# Task input
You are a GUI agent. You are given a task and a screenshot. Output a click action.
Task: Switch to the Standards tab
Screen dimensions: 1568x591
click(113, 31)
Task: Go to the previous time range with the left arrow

--

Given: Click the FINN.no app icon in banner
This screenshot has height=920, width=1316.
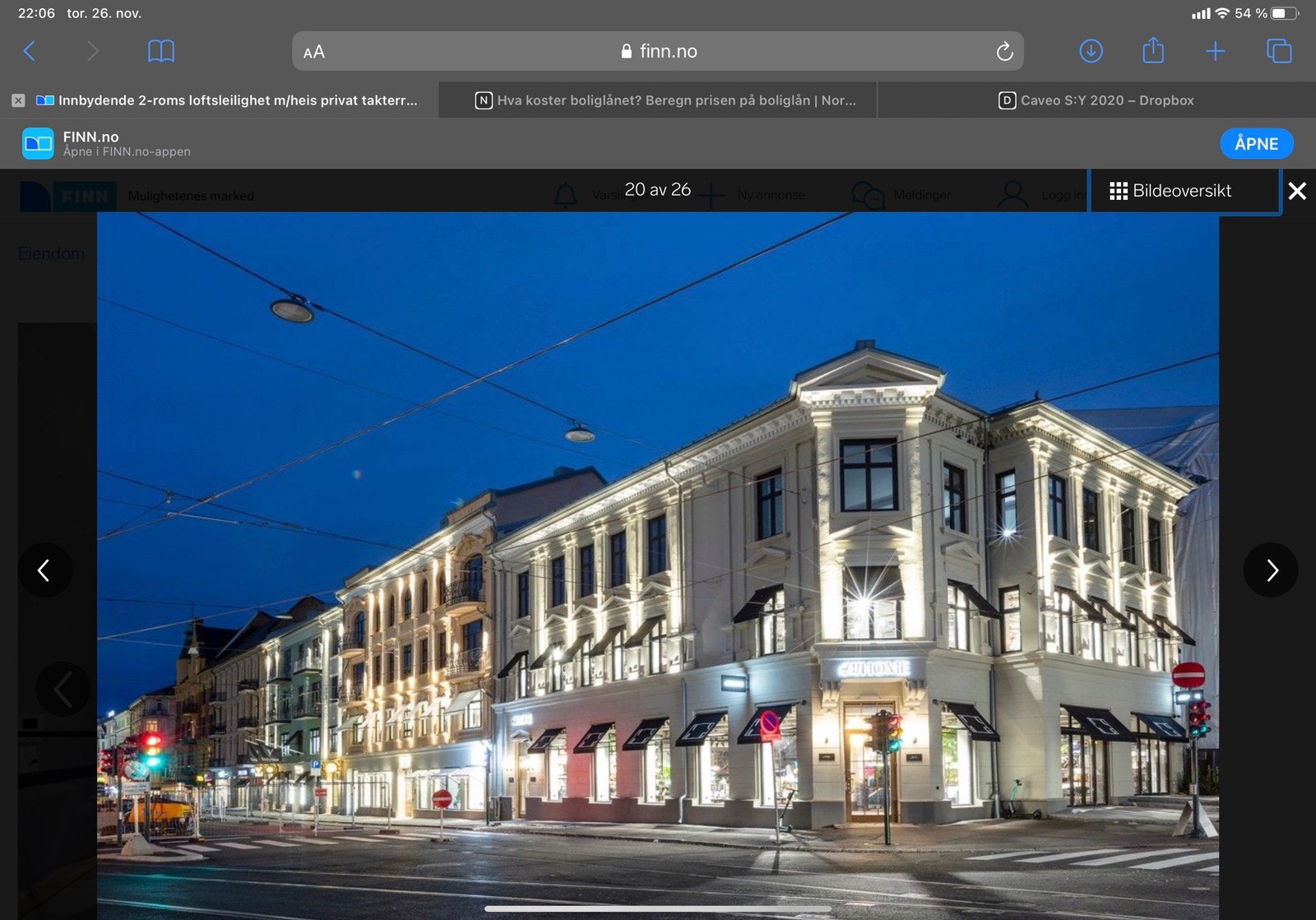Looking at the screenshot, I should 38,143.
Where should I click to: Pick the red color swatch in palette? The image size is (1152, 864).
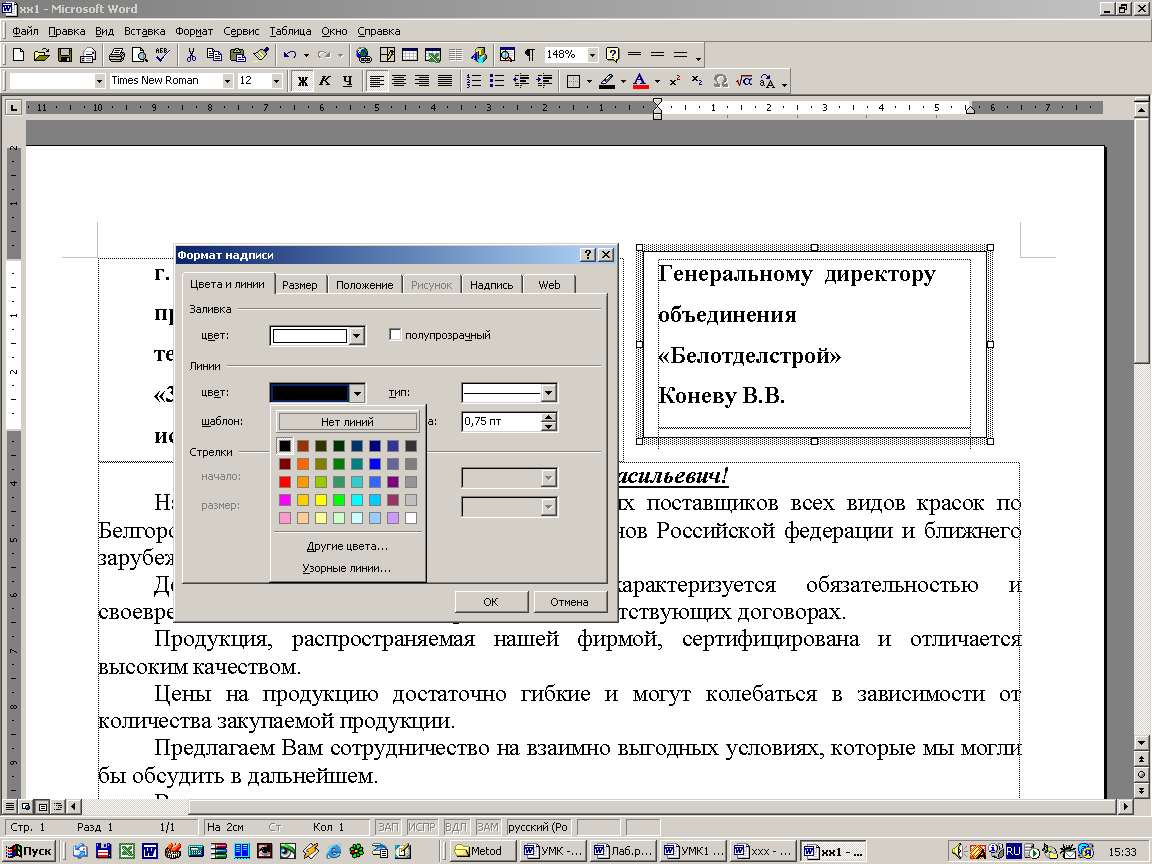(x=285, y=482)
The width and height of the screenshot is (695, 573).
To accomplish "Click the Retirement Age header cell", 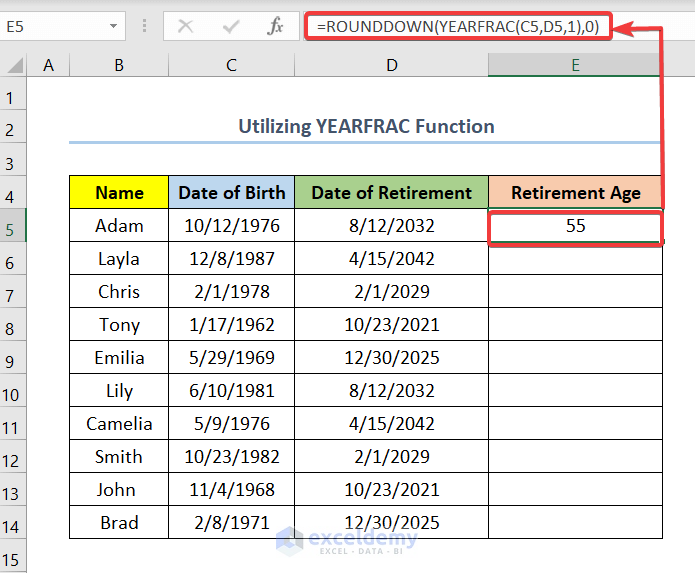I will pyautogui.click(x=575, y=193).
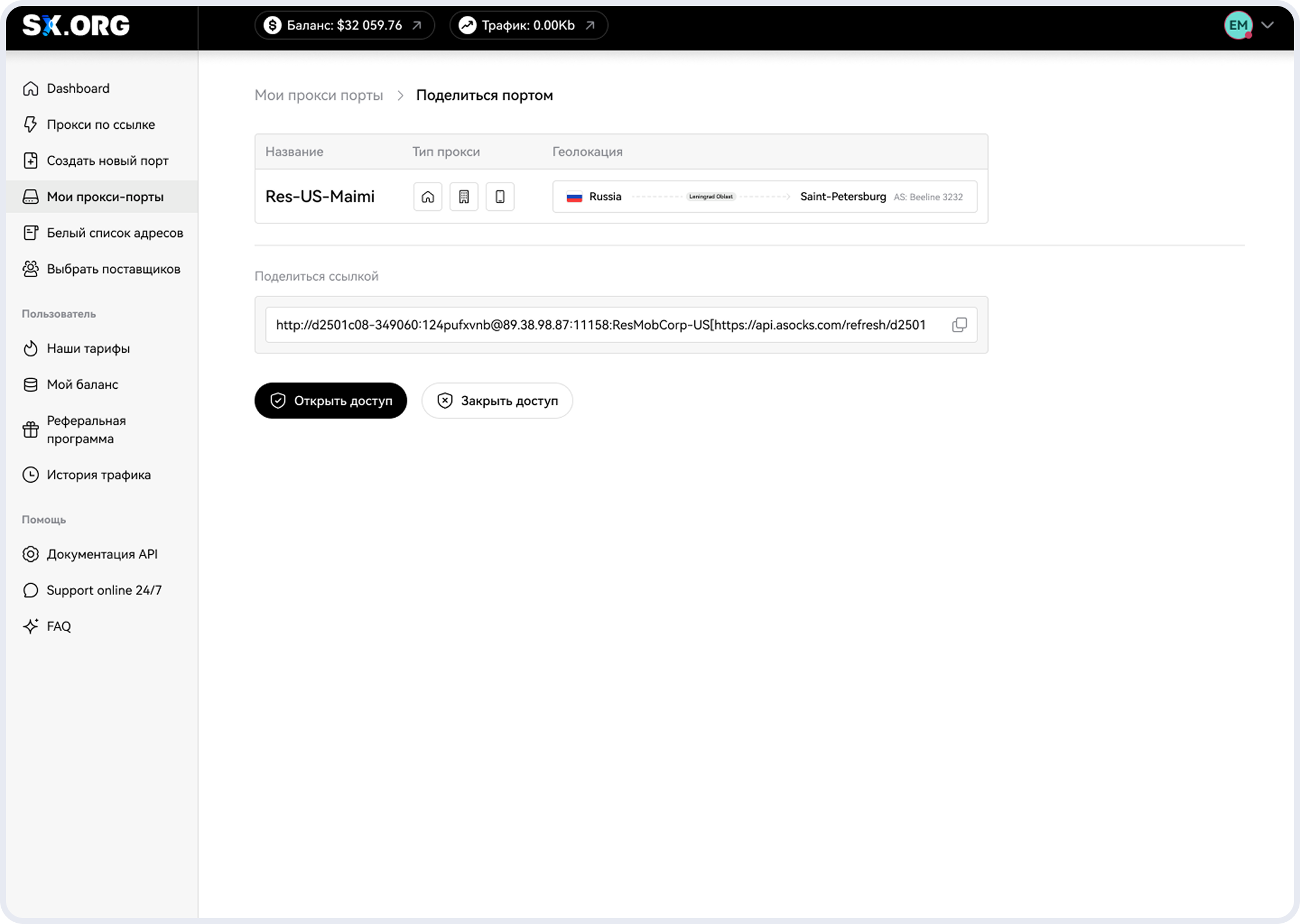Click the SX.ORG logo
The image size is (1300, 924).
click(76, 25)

---

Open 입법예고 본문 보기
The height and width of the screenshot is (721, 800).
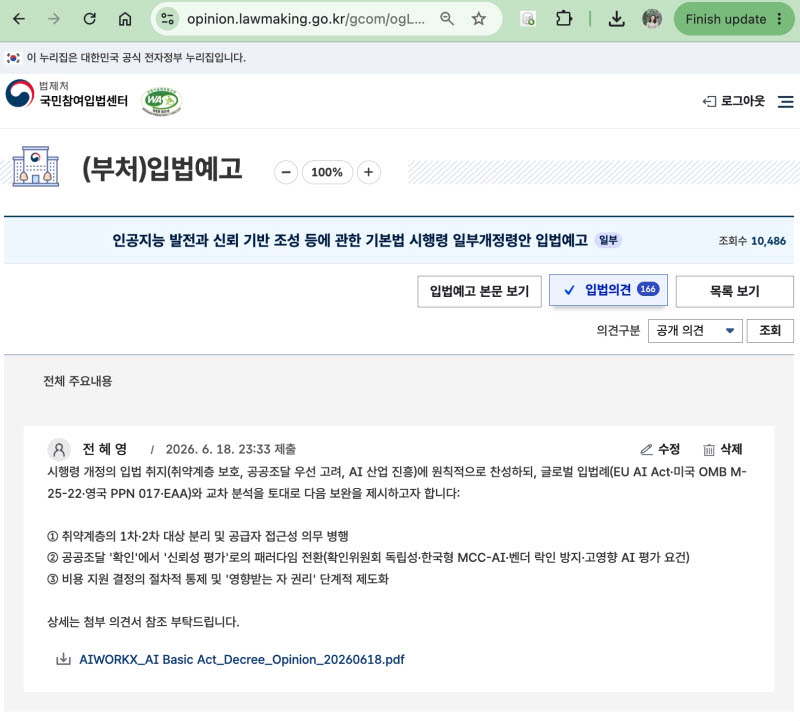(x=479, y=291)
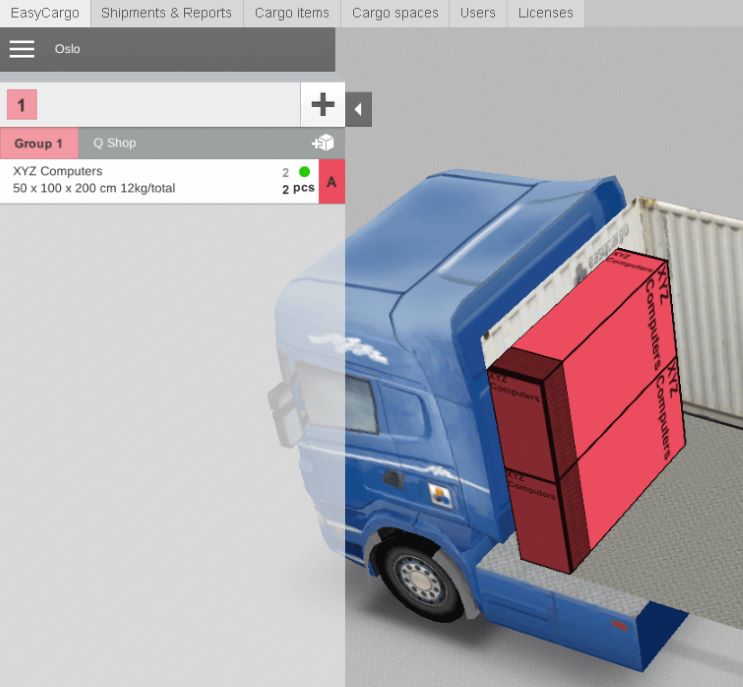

# Exercise description
Quote everything in the records from the line containing "Given: Click the FINN.no app icon in banner" down to the line containing "(x=285, y=482)", including both of those lines, and leave the pictures out.

# Full output
Given: Click the FINN.no app icon in banner
This screenshot has height=920, width=1316.
Looking at the screenshot, I should 38,143.
Where should I click to: Pick the red color swatch in palette? The image size is (1152, 864).
(x=285, y=482)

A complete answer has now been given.